England ne’er had a King until his time:
Virtue he had, deserving to command:
His brandish’d sword did blind men with its beams:
His arms spread wider than a dragon’s wings:
His sparkling eyes, replete with awful fire,
More dazzled, and drove back his enemies,
Than mid-day sun fierce bent against their faces.
What should I say? his deeds exceed all speech:
He never lifted up his hand, but conquer’d.
First Part Henry VI. act 1. sc. 1.

Lastly, an hyperbole after it is introduced with all advantages, ought to be comprehended within the fewest words possible. As it cannot be relished but in the hurry and swelling of the mind, a leisurely view dissolves the charm, and discovers the description to be extravagant at least, and perhaps also ridiculous. This fault is palpable in a sonnet which passeth for one of the most complete in the French language. Phillis is made as far to outshine the sun as he outshines the stars.

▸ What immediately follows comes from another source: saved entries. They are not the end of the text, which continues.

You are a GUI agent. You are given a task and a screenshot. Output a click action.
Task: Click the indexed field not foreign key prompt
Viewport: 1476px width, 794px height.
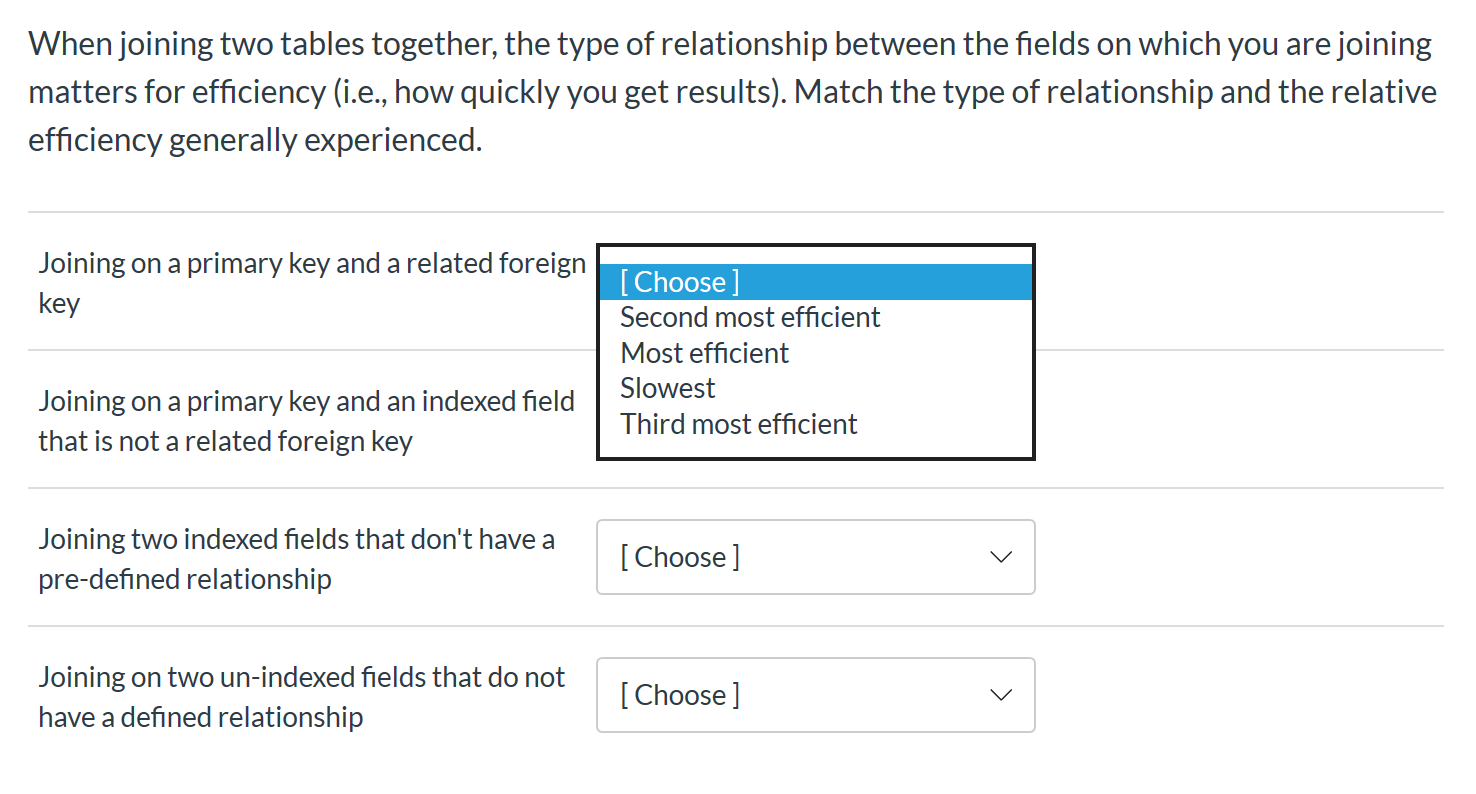(307, 420)
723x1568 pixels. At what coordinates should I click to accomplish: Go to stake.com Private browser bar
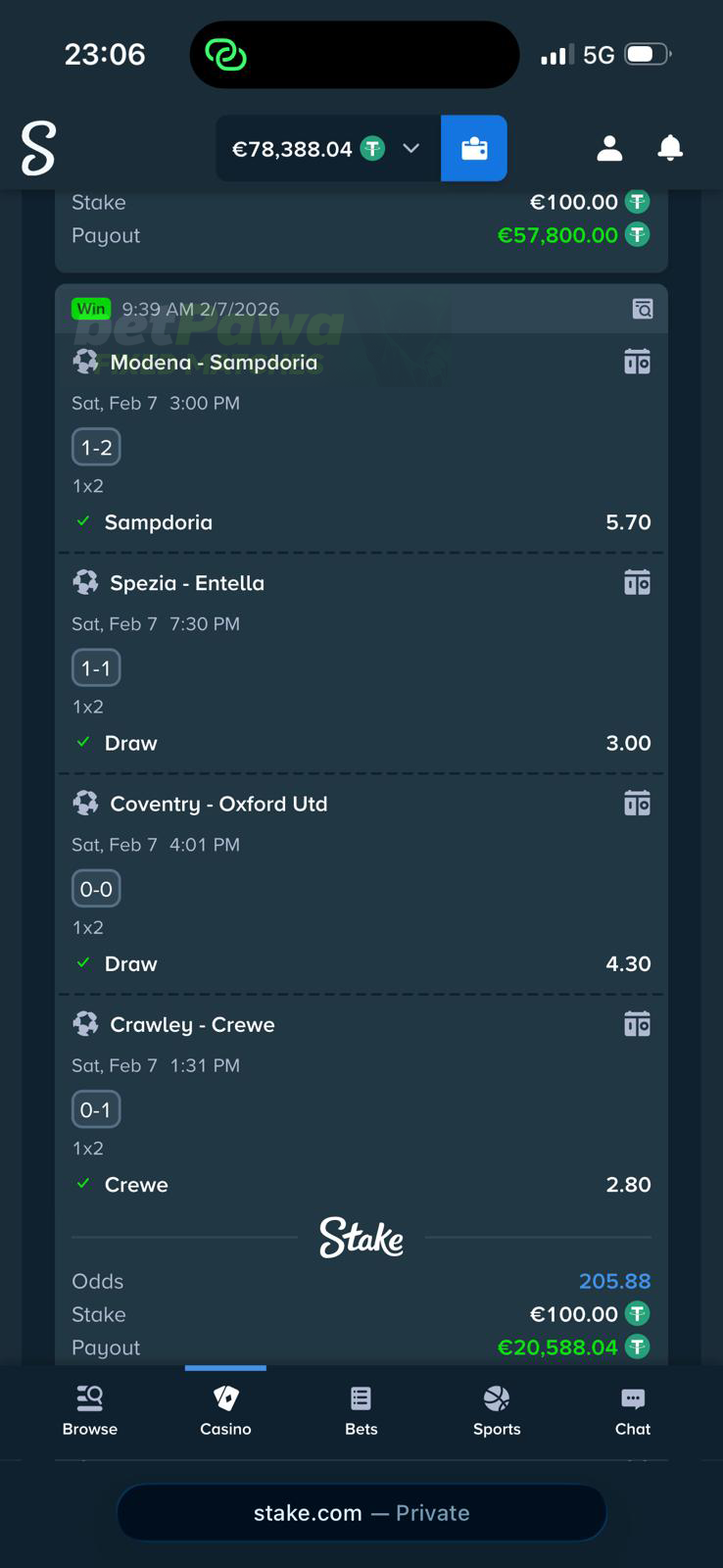tap(362, 1512)
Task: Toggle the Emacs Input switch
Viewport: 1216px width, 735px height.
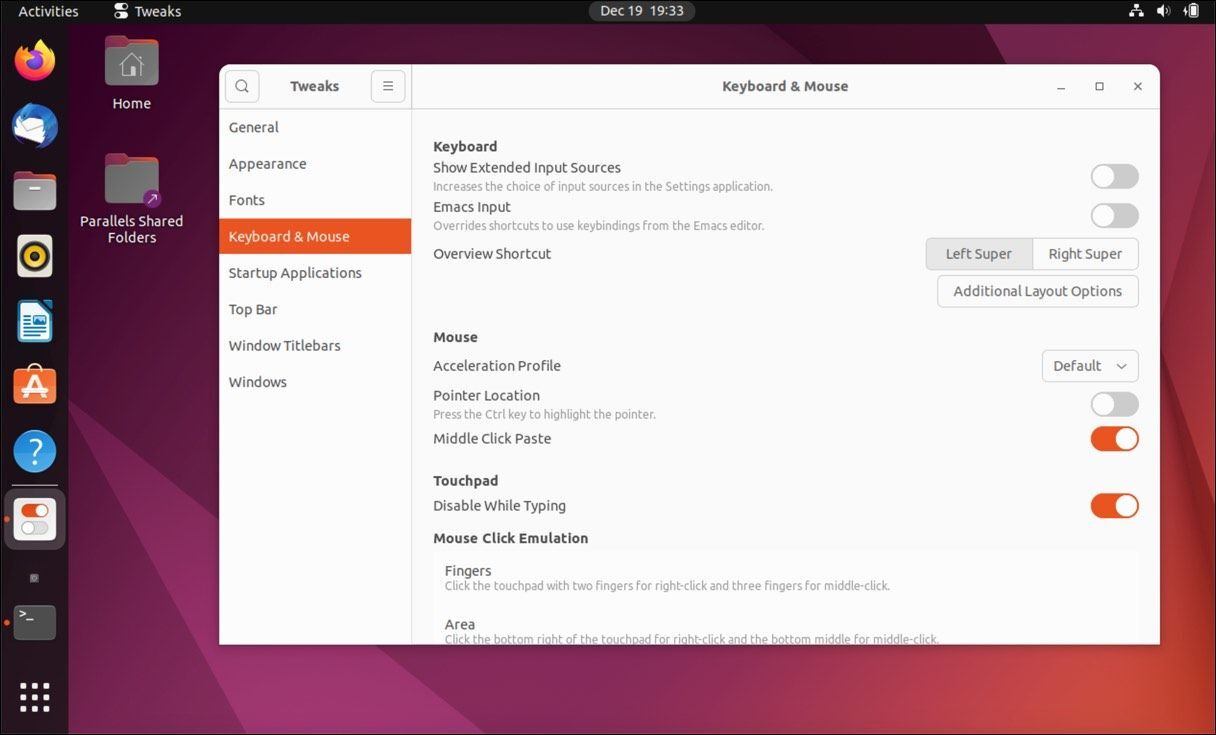Action: (x=1114, y=216)
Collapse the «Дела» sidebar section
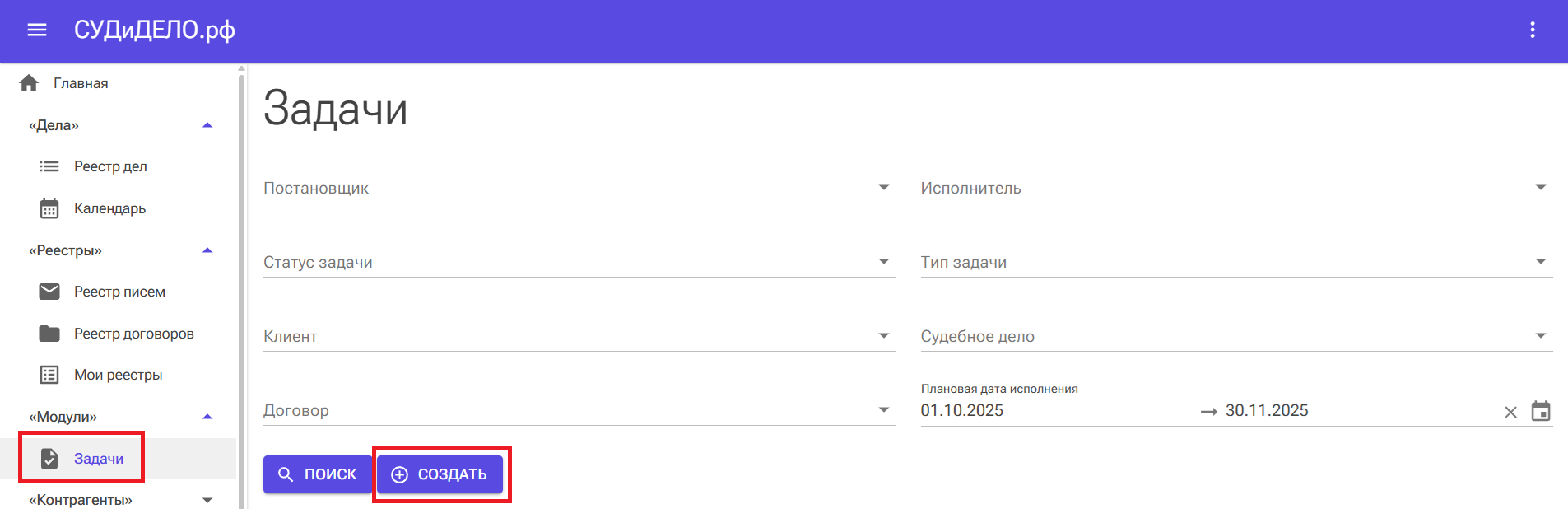The image size is (1568, 509). tap(208, 124)
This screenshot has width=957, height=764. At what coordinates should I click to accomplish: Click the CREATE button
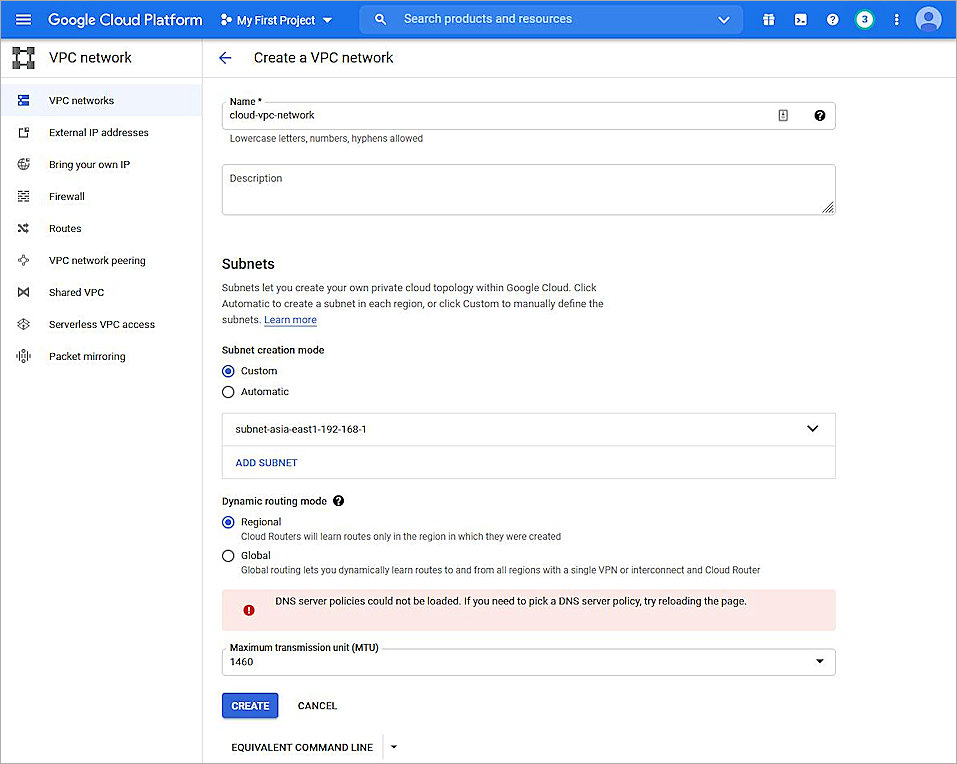click(x=249, y=705)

Le silence regnoit sur la terre et sur l’onde,
L’air devenoit serain, &c.
Collection of French epigrams, vol. 1. p. 66.

There is in Chaucer a thought expressed in a single line, which sets a young beauty in a more advantageous light, than the whole of this much-laboured poem.

Up rose the sun, and up rose Emelie.

SECT. IV.

The means or instrument conceived to be the agent.

IN viewing a group of things, we have obviously a natural tendency to bestow all possible perfection upon that particular object which makes the greatest figure. The emotion raised by the object, is, by this means, thoroughly gratified; and if the emotion be lively, it prompts us even to exceed nature in the conception we form of the object. Take the following examples.

For Neleus’ sons Alcides’ rage had slain.